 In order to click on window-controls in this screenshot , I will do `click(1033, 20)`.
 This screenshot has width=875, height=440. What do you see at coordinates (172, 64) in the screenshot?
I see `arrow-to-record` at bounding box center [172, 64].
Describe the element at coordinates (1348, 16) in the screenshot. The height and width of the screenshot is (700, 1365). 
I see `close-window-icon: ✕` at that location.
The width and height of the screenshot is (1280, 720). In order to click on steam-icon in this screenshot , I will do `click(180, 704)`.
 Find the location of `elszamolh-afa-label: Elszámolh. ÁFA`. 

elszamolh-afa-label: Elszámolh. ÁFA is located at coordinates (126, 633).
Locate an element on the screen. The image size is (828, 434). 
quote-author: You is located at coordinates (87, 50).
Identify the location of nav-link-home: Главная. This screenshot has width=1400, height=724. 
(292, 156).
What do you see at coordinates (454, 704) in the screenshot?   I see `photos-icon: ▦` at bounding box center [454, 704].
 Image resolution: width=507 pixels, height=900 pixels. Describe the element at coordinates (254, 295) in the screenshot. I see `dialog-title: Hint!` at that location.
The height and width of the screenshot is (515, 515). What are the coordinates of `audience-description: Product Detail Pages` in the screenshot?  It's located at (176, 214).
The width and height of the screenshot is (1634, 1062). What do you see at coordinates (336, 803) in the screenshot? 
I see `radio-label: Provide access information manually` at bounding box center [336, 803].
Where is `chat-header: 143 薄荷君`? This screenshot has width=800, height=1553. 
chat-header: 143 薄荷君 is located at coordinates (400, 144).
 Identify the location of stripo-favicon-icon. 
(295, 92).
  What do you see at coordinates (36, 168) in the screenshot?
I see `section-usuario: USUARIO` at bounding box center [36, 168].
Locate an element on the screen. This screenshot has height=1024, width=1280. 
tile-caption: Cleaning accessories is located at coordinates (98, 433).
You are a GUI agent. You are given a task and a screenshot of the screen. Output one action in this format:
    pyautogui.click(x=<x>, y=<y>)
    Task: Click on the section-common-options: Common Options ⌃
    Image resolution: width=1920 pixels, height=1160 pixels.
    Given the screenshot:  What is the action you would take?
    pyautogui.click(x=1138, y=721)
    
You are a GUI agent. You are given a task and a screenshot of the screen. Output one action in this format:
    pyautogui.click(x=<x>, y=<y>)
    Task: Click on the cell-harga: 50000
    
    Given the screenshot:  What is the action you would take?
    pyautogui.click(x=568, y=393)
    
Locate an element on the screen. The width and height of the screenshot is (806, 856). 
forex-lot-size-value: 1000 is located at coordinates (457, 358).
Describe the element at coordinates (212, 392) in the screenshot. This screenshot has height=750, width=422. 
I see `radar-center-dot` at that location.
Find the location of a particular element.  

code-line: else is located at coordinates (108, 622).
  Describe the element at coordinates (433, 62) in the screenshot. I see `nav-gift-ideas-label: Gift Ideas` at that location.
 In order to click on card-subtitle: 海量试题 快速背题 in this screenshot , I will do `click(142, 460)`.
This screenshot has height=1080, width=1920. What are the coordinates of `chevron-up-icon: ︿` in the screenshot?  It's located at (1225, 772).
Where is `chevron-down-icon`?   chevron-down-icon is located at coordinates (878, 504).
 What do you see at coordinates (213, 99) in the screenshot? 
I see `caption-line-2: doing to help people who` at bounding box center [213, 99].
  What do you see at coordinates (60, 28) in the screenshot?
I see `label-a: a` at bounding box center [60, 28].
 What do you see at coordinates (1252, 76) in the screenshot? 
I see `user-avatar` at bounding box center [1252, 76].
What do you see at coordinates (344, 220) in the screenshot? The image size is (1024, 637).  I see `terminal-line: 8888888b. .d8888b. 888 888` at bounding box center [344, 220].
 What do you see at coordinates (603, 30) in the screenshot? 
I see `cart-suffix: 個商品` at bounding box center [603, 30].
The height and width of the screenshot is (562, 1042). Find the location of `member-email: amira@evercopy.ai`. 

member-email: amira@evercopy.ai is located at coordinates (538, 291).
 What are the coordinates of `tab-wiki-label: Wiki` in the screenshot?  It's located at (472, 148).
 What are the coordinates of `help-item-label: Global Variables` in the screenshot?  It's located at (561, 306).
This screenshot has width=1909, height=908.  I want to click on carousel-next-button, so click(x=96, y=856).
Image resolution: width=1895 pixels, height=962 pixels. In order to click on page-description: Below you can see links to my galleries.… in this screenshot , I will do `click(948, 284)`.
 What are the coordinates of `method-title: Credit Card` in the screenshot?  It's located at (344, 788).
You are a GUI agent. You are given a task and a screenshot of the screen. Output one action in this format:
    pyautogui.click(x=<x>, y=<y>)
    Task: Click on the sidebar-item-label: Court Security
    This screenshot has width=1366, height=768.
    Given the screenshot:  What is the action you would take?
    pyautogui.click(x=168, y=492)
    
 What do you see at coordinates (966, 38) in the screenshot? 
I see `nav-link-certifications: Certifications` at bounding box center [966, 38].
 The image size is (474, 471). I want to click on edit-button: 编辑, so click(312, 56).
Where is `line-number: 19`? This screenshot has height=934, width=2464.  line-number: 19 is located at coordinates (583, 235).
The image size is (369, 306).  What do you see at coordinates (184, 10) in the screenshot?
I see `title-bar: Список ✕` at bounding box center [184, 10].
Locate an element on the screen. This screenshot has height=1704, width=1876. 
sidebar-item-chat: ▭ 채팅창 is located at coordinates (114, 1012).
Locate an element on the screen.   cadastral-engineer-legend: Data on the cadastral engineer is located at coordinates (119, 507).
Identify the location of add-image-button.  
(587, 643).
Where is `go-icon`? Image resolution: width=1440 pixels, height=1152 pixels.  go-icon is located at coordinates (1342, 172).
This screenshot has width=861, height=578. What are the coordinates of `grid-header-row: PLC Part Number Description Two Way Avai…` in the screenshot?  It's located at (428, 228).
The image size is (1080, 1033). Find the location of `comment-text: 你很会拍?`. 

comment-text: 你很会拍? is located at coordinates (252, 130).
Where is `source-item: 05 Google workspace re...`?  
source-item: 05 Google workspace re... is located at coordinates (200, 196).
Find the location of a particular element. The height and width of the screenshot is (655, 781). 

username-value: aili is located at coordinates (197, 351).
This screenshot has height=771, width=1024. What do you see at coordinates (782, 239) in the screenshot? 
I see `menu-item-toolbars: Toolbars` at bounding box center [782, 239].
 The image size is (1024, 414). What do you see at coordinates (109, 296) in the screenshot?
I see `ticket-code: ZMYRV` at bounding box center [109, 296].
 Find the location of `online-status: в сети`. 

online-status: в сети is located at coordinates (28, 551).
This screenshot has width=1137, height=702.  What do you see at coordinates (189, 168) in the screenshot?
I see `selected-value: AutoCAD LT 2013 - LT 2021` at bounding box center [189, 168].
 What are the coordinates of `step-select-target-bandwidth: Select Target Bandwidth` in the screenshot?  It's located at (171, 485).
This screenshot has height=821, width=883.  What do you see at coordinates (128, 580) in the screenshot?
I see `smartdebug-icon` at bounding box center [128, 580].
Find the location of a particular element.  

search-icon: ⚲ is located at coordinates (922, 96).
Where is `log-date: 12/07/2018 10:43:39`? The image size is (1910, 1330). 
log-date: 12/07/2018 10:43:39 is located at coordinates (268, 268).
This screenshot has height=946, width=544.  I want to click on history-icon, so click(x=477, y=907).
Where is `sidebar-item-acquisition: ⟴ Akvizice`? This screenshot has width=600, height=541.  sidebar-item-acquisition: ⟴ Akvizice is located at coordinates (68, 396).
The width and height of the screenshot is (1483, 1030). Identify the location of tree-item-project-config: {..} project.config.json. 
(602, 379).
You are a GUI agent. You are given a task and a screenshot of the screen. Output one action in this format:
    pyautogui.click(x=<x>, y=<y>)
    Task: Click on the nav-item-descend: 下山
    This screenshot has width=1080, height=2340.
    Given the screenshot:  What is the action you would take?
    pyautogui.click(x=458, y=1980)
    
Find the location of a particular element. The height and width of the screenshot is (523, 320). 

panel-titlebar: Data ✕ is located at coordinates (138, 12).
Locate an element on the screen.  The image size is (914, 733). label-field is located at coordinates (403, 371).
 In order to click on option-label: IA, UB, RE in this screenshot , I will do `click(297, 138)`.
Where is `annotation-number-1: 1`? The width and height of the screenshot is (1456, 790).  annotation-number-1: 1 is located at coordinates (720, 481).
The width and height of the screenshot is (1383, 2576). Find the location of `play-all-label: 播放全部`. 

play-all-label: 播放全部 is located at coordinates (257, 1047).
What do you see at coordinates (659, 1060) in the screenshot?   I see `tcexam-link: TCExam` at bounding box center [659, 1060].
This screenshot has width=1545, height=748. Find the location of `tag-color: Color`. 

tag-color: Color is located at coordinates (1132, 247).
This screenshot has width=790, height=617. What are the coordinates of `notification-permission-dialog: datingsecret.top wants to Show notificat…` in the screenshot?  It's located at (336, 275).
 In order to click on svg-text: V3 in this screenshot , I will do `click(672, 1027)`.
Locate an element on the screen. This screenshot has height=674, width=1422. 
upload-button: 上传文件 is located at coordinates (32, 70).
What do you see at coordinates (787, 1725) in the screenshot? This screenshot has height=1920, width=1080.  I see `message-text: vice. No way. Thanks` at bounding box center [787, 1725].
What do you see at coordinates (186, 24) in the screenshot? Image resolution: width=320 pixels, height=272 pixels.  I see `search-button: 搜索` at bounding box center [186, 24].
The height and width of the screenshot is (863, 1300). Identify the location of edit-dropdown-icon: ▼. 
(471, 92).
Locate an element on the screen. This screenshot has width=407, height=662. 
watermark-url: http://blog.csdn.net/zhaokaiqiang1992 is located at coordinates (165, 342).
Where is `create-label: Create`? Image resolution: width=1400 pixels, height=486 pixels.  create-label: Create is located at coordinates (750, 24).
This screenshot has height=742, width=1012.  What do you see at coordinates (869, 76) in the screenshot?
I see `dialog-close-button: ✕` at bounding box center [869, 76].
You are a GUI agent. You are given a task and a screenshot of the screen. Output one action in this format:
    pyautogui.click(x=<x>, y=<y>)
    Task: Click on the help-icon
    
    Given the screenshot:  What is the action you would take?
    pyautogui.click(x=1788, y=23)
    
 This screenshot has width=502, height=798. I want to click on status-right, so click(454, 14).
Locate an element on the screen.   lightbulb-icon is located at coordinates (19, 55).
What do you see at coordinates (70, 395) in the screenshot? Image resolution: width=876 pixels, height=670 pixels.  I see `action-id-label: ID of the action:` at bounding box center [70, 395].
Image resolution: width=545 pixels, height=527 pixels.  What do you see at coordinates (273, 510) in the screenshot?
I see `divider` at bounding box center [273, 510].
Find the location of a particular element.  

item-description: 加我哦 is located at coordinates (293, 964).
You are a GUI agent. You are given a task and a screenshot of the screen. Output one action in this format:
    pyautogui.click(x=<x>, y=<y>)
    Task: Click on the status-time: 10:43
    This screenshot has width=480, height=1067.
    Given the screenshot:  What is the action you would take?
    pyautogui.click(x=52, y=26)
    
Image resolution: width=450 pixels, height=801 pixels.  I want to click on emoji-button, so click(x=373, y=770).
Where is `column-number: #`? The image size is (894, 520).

****************

Task statement =>
Reproduce without any change the stretch of lines above, from the first line through the line containing "center [172, 64].".

Output of the exercise =>
 In order to click on window-controls in this screenshot , I will do `click(1033, 20)`.
 This screenshot has width=875, height=440. What do you see at coordinates (172, 64) in the screenshot?
I see `arrow-to-record` at bounding box center [172, 64].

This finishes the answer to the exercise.